Ma, pur avendo il referendum sulla riforma della giustizia già deciso, contrariamente a quel che si credeva, la battibilità della Meloni, non è detto che a subentrare alla guida del governo dovessero essere Conte o la Schlein. È opinione largamente diffusa, infatti, che nessuno dei due esponenti dell'opposizione riuscirebbe a sconfiggere la leader di Fratelli d'Italia, che, sia pure ridimensionato, continua ad essere, secondo i sondaggi, partito di maggioranza relativa.
Il fatto è che un solo candidato, riuscirebbe a prendere il governo nelle sue mani: è Mario Draghi che, oltretutto, avrebbe la competenza necessaria per fronteggiare l'attuale complicata situazione economica. Al tentativo di convincere Draghi ad accettare una candidatura, dovrebbero essere dedicati tutti gli sforzi dell'opposizione, che invece sembra preferire perdersi in inutili baruffe interne.

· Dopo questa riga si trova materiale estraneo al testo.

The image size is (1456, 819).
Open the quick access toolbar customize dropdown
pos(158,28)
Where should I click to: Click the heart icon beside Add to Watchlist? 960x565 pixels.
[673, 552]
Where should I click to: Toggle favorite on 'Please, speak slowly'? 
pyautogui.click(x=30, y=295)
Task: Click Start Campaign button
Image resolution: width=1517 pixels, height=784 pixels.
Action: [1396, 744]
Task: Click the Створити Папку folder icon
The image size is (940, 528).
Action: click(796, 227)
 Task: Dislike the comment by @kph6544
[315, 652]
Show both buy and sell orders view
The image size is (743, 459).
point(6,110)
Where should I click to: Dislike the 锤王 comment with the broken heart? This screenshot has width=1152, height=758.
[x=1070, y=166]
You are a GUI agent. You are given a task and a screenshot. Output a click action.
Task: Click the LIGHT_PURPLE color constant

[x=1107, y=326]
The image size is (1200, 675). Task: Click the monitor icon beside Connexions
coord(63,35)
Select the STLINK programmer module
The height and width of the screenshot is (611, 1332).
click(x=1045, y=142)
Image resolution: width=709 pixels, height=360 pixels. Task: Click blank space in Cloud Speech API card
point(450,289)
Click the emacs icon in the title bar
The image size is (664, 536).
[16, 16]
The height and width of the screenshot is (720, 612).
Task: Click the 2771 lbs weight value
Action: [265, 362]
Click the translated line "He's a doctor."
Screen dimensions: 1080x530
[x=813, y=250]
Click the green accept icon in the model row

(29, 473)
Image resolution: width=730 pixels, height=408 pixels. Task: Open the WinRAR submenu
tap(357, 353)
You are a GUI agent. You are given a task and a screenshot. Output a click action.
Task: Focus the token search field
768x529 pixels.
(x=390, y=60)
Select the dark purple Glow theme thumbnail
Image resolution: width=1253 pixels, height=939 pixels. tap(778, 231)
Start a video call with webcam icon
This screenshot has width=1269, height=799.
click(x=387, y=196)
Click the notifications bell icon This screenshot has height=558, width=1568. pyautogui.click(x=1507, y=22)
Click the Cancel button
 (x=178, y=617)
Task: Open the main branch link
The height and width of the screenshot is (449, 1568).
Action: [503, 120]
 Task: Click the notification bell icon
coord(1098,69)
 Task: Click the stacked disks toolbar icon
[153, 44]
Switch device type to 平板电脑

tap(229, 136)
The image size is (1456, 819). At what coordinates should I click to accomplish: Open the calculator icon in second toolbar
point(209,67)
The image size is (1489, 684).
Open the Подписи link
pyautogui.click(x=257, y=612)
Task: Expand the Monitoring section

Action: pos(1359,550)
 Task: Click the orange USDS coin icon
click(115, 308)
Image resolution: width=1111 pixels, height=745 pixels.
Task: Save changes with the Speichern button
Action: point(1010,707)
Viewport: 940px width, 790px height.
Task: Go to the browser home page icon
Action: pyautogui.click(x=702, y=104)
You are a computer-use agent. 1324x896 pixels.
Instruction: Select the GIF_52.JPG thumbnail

Mario Draghi ha già ricoperto in passato il ruolo di Presidente del Consiglio e da quella esperienza è rimasto profondamente disgustato. Lo hanno colpito, soprattutto le manovre dei partiti e dei politici che gli hanno dato l'impressione di essere interessati, più che al bene del paese ai propri beni personali. In questo senso Draghi ha parlato chiaramente con Mattarella che ha più volte tentato di indurlo a scendere in campo.
Draghi potrebbe essere indotto, per senso del dovere, a tornare alla politica, nel caso in cui venisse eletto alla presidenza della Repubblica, altrimenti i suoi interessi sono rivolti all’Europa. Prima o poi spera di poter prendere il posto attualmente occupato da Ursula von der Leyen alla guida della commissione Europea.
Del resto, Draghi ha sempre fatto mostra di guardare all'Europa, con particolare interesse. Per la Meloni il vero pericolo non è costituito da un esponente dell'opposizione quanto dalla eventualità che Mattarella riesca a convincere Draghi a candidarsi alle elezioni del prossimo anno. Salvo sorprese, quindi la sola possibilità reale di allontanare Giorgia Meloni da Palazzo Chigi è la candidatura di Draghi.